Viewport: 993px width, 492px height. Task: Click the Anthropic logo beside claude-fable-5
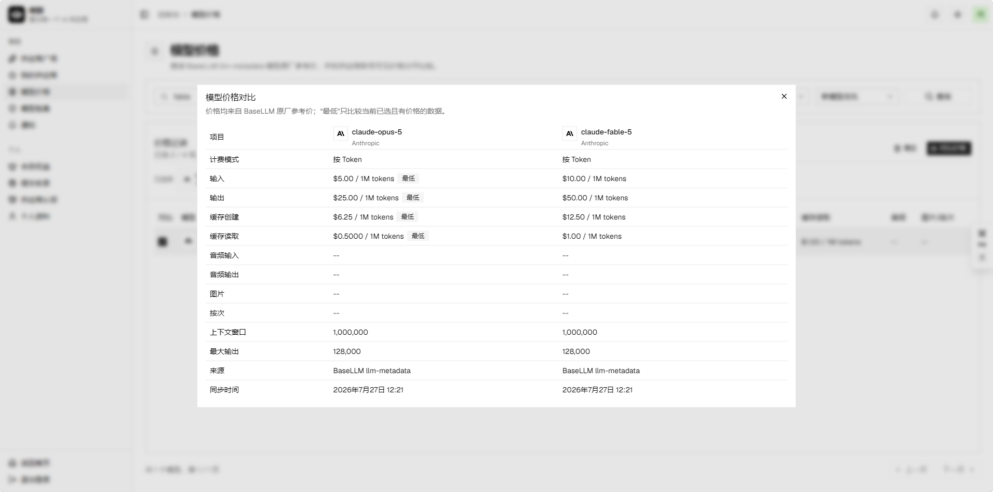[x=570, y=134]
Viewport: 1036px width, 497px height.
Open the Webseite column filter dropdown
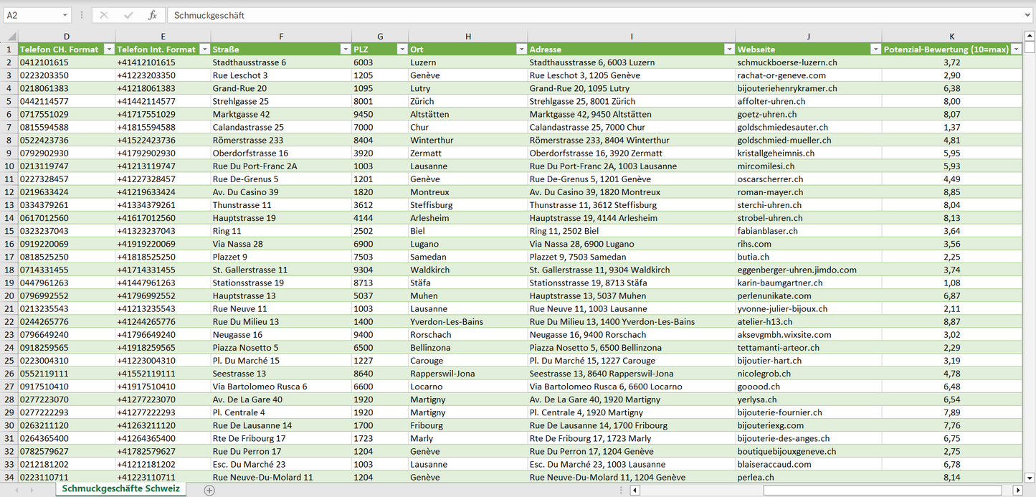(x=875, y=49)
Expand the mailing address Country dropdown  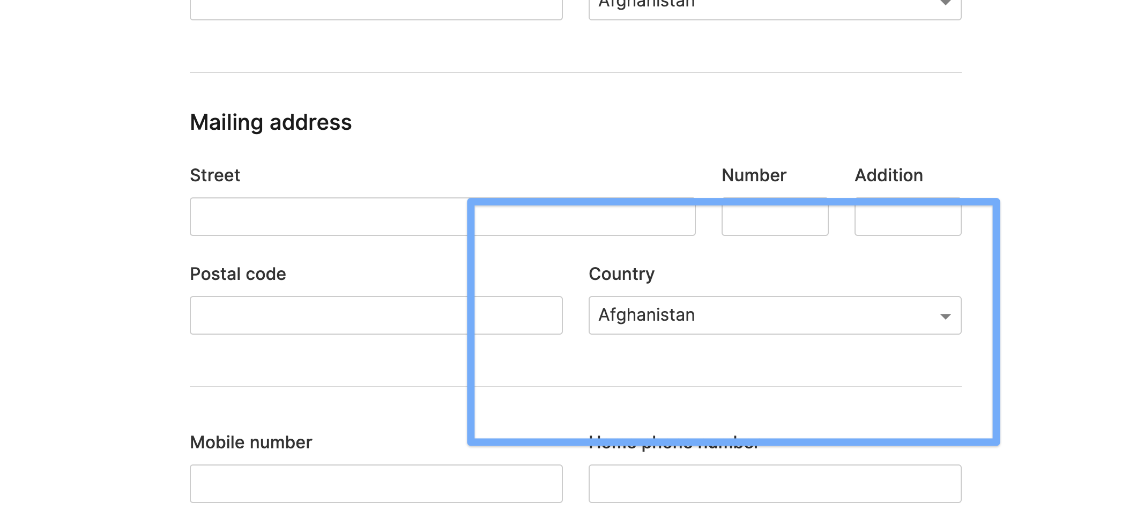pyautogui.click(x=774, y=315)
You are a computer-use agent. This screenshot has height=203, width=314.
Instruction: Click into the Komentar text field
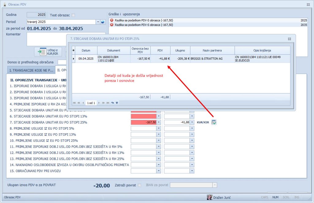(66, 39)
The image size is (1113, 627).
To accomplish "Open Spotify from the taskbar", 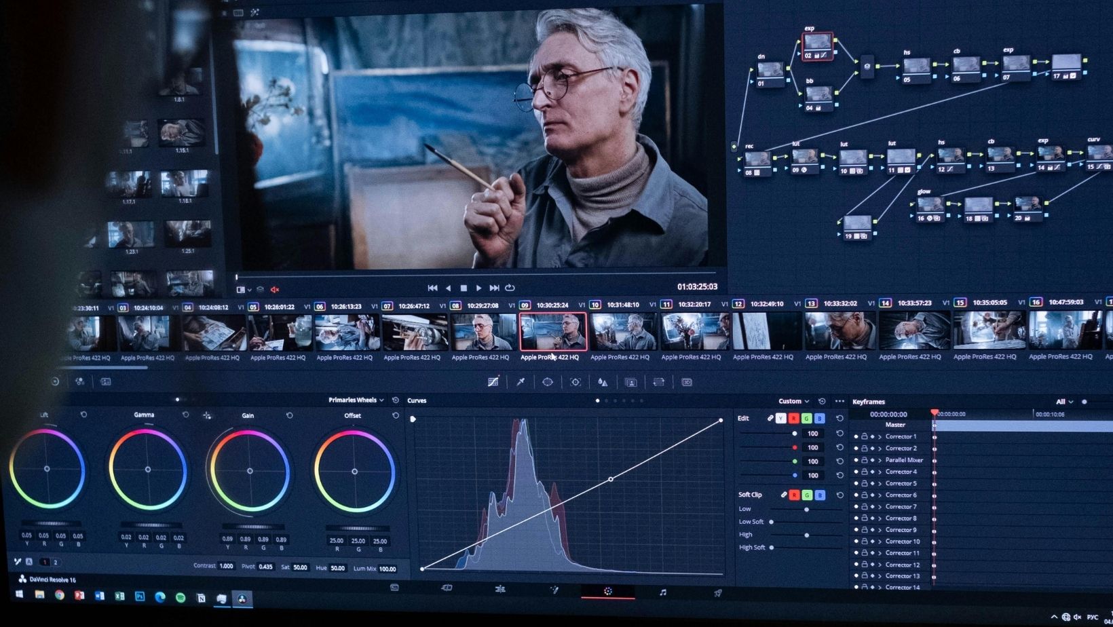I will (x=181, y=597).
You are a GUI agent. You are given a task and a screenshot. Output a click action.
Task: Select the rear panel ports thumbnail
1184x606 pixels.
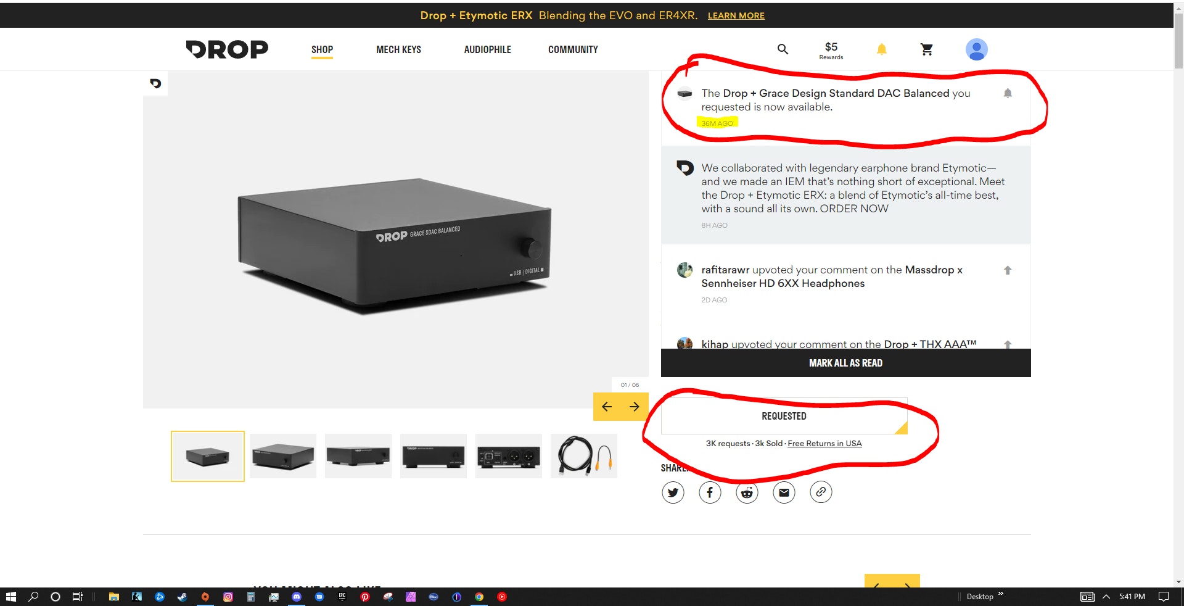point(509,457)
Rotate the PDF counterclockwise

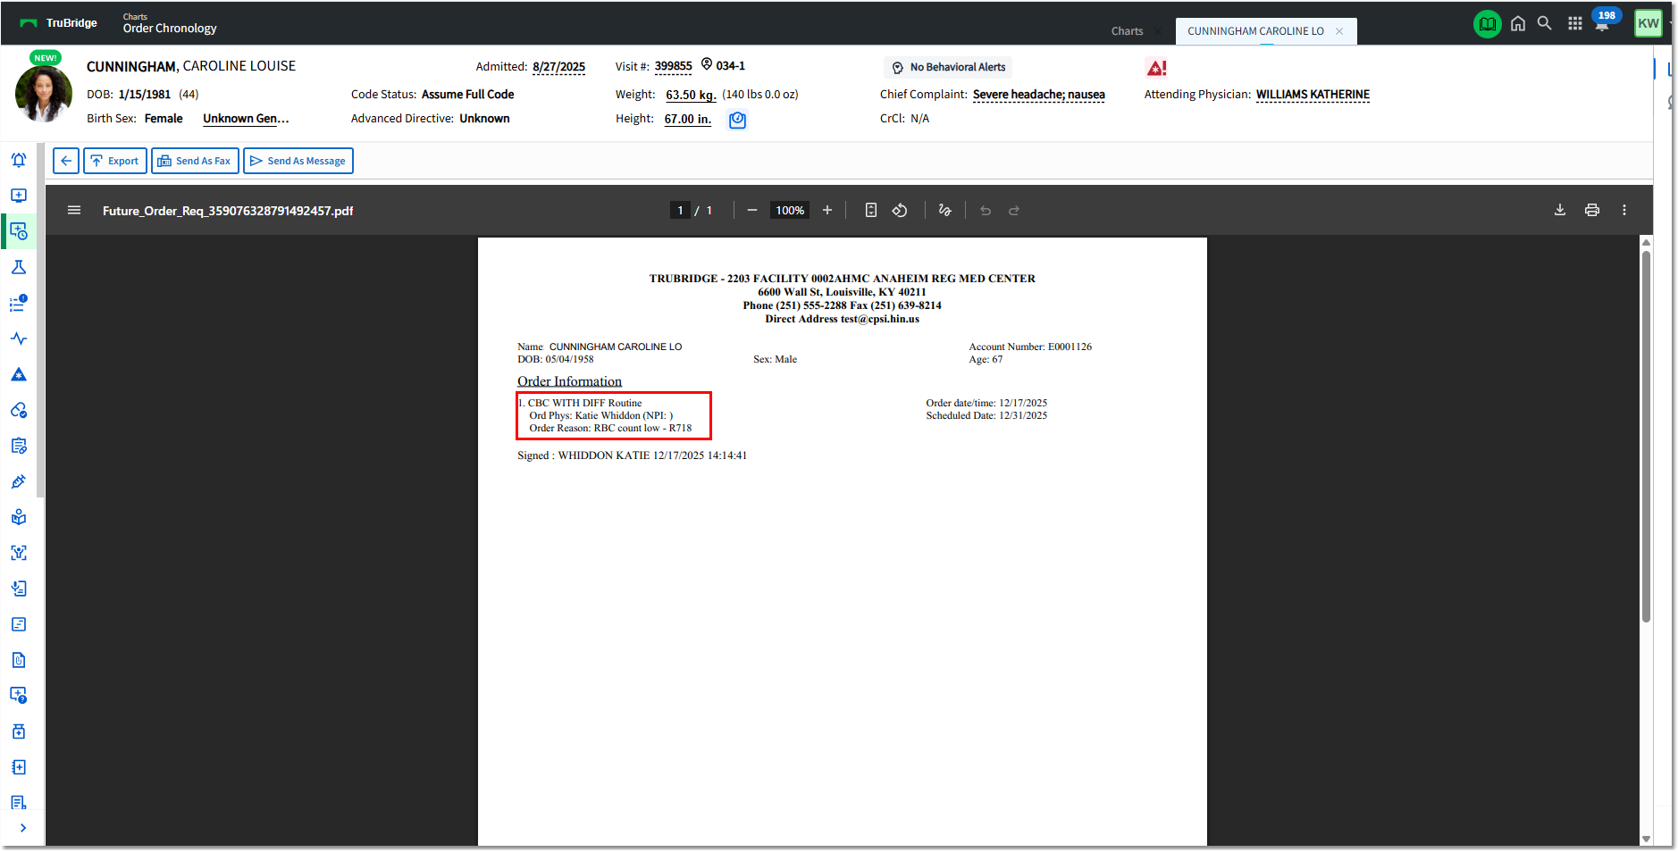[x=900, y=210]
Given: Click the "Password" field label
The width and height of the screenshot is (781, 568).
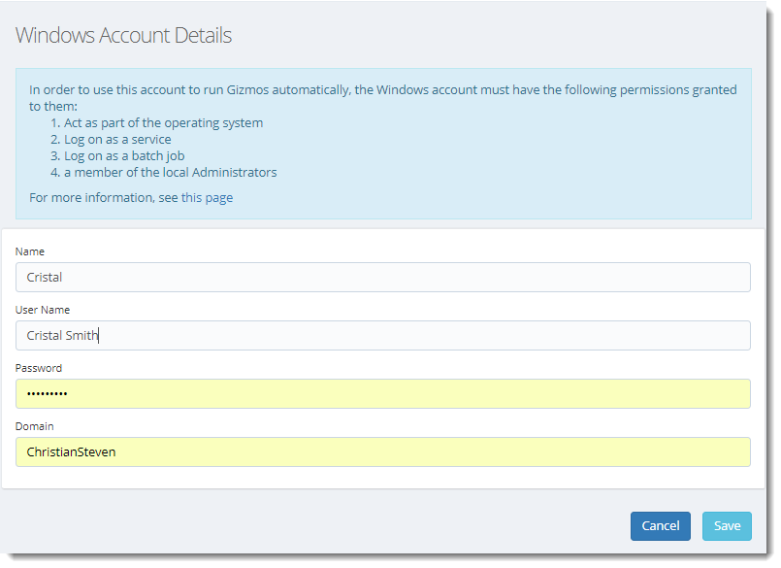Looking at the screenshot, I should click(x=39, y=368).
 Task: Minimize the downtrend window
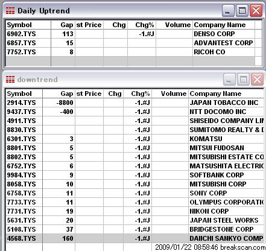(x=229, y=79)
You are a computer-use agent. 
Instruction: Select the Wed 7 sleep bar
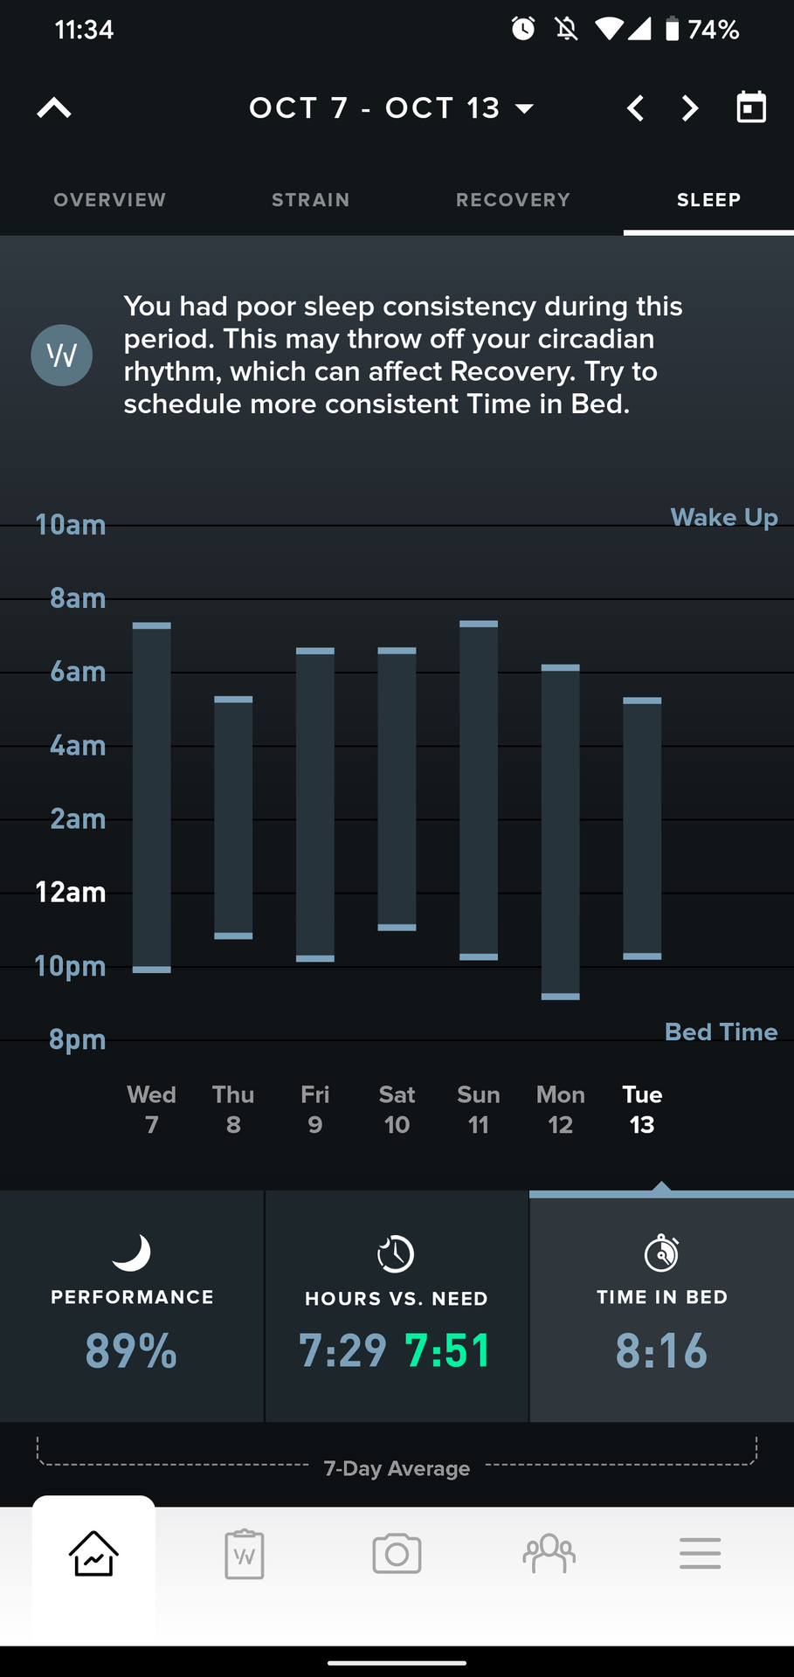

▶ _Exercise instructions_: In the rows from the line with "Given: Click the" to the end of the rows, update every "Instruction" to "Command" and reproduce those lines with no other change. Omit the pictures.

▶ _Final result_:
Given: Click the "Password" field label
The width and height of the screenshot is (781, 568).
Looking at the screenshot, I should click(x=39, y=368).
 Task: Minimize the downtrend window
(x=229, y=79)
You are a computer-use agent. 
Command: Select the Wed 7 sleep bar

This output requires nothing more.